Whites need not apply

Excerpts from an article by MARGARET WENTE

A few days ago, Marc Gage, a self-employed communications consultant, saw a job ad that caught his eye. The federal Department of Fisheries was seeking a regional communications director in Vancouver, Canada. It sounded right up his alley. The pay also wasn't bad -- up to $99,700 a year.

Mr. Gage wanted to apply, but one fatal flaw disqualified him: He's white.

The ad, which was posted on the federal government's Web site, was explicit. Under the heading "Who can apply," it said: "Persons working or residing in Canada and Canadian citizens living abroad, WHO ARE MEMBERS OF VISIBLE MINORITY GROUPS."

Mr. Gage says he's a pretty liberal-minded guy. But the ad sent him into orbit. "I don't care what colour you are," he told me. "You've got a right to be judged on merit."

Some people might call these ads "race-based recruiting." But that would be uncharitable. Sometimes, Ms. Mawani says, "special measures" are required to reach out to the target groups. The Employment Equity Act permits and even encourages "special measures," of which exclusionary job ads are one example.

Visible minorities (or vizmins) still make up only 6.8 per cent of the civil service. Canada's top bureaucrats, including Alex Himelfarb, Clerk of the Privy Council, have decided that's not good enough. Progress, they insist, must come faster. If you're one of the folks in charge of running, say, the Department of Fisheries, this is not an academic issue. This affects your bonus, your raise and your career prospects if you don't deliver.

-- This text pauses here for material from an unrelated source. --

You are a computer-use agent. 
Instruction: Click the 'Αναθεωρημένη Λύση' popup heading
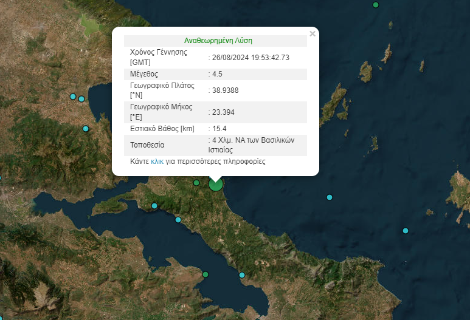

Even so, everyone in the bureaucracy rejects the word "quotas." Instead, they say "benchmarks," "targets" and "guidelines."

Not everyone is so sure that discrimination is the right way to achieve fairness and justice. Janet Smith is another former bureaucrat who helped launch Embracing Change. But this isn't quite what she had in mind. "When you do it this way," she told The Vancouver Sun, "what you're hiring is the skin, not the content."

Personally, I'd be thrilled if our public service looked more like Canada. I'd be even more thrilled if all our children grow up colour-blind. But how can we expect them to if we keep flogging them with the politics of identity? How can we expect them to be colour-blind when our own government insists on racial profiling as the basis for its hiring policy?

Racial quotas are ugly things, or so I was brought up to believe. No matter how lofty the goals that are invoked in their name, I haven't changed my mind.